Problem to solve: Output the full listing word for word.

Material provided:
★ ★ ★ ★

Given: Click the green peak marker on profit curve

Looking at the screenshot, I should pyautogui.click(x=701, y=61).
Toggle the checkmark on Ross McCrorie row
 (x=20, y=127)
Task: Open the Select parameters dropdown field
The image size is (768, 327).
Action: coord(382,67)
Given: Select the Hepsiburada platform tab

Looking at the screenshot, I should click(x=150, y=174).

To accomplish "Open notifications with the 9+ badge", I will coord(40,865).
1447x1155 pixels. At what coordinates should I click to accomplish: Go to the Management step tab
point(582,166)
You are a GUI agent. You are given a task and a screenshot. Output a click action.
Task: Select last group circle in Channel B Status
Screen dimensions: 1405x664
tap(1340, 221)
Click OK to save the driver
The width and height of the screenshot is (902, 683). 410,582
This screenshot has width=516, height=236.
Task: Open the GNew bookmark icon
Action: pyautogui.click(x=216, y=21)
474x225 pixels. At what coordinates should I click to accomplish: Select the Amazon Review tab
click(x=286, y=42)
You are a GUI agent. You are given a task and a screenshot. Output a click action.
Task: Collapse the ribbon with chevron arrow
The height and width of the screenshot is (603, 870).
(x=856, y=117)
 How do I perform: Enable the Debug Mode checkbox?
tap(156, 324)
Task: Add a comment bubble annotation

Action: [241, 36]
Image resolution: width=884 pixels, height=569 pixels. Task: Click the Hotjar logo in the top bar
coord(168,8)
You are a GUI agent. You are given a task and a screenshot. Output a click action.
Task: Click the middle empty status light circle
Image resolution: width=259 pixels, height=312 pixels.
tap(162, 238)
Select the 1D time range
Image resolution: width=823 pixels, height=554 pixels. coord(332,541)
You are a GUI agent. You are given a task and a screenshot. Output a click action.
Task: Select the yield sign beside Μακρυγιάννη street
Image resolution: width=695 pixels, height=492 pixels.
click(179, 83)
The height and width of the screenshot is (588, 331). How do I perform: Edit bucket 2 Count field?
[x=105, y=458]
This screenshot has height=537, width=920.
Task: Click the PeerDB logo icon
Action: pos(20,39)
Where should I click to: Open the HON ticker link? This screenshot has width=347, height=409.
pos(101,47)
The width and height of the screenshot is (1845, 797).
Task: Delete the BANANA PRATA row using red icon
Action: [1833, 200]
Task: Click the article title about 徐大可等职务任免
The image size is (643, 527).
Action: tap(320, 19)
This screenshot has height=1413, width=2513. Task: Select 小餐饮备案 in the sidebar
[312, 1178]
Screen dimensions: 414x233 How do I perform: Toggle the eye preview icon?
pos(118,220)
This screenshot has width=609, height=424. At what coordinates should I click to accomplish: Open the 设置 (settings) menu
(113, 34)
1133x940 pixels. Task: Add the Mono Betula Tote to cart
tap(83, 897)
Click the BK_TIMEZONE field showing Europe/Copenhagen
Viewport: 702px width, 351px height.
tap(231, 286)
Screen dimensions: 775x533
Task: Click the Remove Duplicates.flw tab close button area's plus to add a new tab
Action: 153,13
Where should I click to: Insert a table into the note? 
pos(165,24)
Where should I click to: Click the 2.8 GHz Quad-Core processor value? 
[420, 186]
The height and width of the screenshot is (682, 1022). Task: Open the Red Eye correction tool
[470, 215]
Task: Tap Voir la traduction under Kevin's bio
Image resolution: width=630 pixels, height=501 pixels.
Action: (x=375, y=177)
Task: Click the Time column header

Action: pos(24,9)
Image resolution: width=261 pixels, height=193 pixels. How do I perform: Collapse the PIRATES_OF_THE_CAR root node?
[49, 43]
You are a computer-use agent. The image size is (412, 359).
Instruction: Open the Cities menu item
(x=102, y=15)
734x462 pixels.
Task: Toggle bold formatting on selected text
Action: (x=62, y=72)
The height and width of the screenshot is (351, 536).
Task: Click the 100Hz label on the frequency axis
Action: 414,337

★ ★ ★ ★

Result for this exercise:
Given: Click the green peak marker on profit curve

Looking at the screenshot, I should pyautogui.click(x=701, y=61).
Toggle the checkmark on Ross McCrorie row
 (x=20, y=127)
Task: Open the Select parameters dropdown field
The image size is (768, 327).
Action: coord(382,67)
Given: Select the Hepsiburada platform tab

Looking at the screenshot, I should click(x=150, y=174).

To accomplish "Open notifications with the 9+ badge", I will coord(40,865).
1447x1155 pixels. At what coordinates should I click to accomplish: Go to the Management step tab
point(582,166)
You are a GUI agent. You are given a task and a screenshot. Output a click action.
Task: Select last group circle in Channel B Status
Screen dimensions: 1405x664
tap(1340, 221)
Click OK to save the driver
The width and height of the screenshot is (902, 683). 410,582
This screenshot has width=516, height=236.
Task: Open the GNew bookmark icon
Action: pyautogui.click(x=216, y=21)
474x225 pixels. At what coordinates should I click to accomplish: Select the Amazon Review tab
click(x=286, y=42)
You are a GUI agent. You are given a task and a screenshot. Output a click action.
Task: Collapse the ribbon with chevron arrow
The height and width of the screenshot is (603, 870).
(x=856, y=117)
 How do I perform: Enable the Debug Mode checkbox?
tap(156, 324)
Task: Add a comment bubble annotation

Action: [241, 36]
Image resolution: width=884 pixels, height=569 pixels. Task: Click the Hotjar logo in the top bar
coord(168,8)
You are a GUI agent. You are given a task and a screenshot. Output a click action.
Task: Click the middle empty status light circle
Image resolution: width=259 pixels, height=312 pixels.
tap(162, 238)
Select the 1D time range
Image resolution: width=823 pixels, height=554 pixels. coord(332,541)
You are a GUI agent. You are given a task and a screenshot. Output a click action.
Task: Select the yield sign beside Μακρυγιάννη street
Image resolution: width=695 pixels, height=492 pixels.
click(179, 83)
The height and width of the screenshot is (588, 331). How do I perform: Edit bucket 2 Count field?
[x=105, y=458]
This screenshot has height=537, width=920.
Task: Click the PeerDB logo icon
Action: pos(20,39)
Where should I click to: Open the HON ticker link? This screenshot has width=347, height=409.
pos(101,47)
The width and height of the screenshot is (1845, 797).
Task: Delete the BANANA PRATA row using red icon
Action: [1833, 200]
Task: Click the article title about 徐大可等职务任免
The image size is (643, 527).
Action: tap(320, 19)
This screenshot has height=1413, width=2513. Task: Select 小餐饮备案 in the sidebar
[312, 1178]
Screen dimensions: 414x233 How do I perform: Toggle the eye preview icon?
pos(118,220)
This screenshot has width=609, height=424. At what coordinates should I click to accomplish: Open the 设置 (settings) menu
(113, 34)
1133x940 pixels. Task: Add the Mono Betula Tote to cart
tap(83, 897)
Click the BK_TIMEZONE field showing Europe/Copenhagen
Viewport: 702px width, 351px height.
tap(231, 286)
Screen dimensions: 775x533
Task: Click the Remove Duplicates.flw tab close button area's plus to add a new tab
Action: 153,13
Where should I click to: Insert a table into the note? 
pos(165,24)
Where should I click to: Click the 2.8 GHz Quad-Core processor value? 
[420, 186]
The height and width of the screenshot is (682, 1022). Task: Open the Red Eye correction tool
[470, 215]
Task: Tap Voir la traduction under Kevin's bio
Image resolution: width=630 pixels, height=501 pixels.
Action: (x=375, y=177)
Task: Click the Time column header

Action: pos(24,9)
Image resolution: width=261 pixels, height=193 pixels. How do I perform: Collapse the PIRATES_OF_THE_CAR root node?
[49, 43]
You are a computer-use agent. The image size is (412, 359).
Instruction: Open the Cities menu item
(x=102, y=15)
734x462 pixels.
Task: Toggle bold formatting on selected text
Action: (x=62, y=72)
The height and width of the screenshot is (351, 536).
Task: Click the 100Hz label on the frequency axis
Action: 414,337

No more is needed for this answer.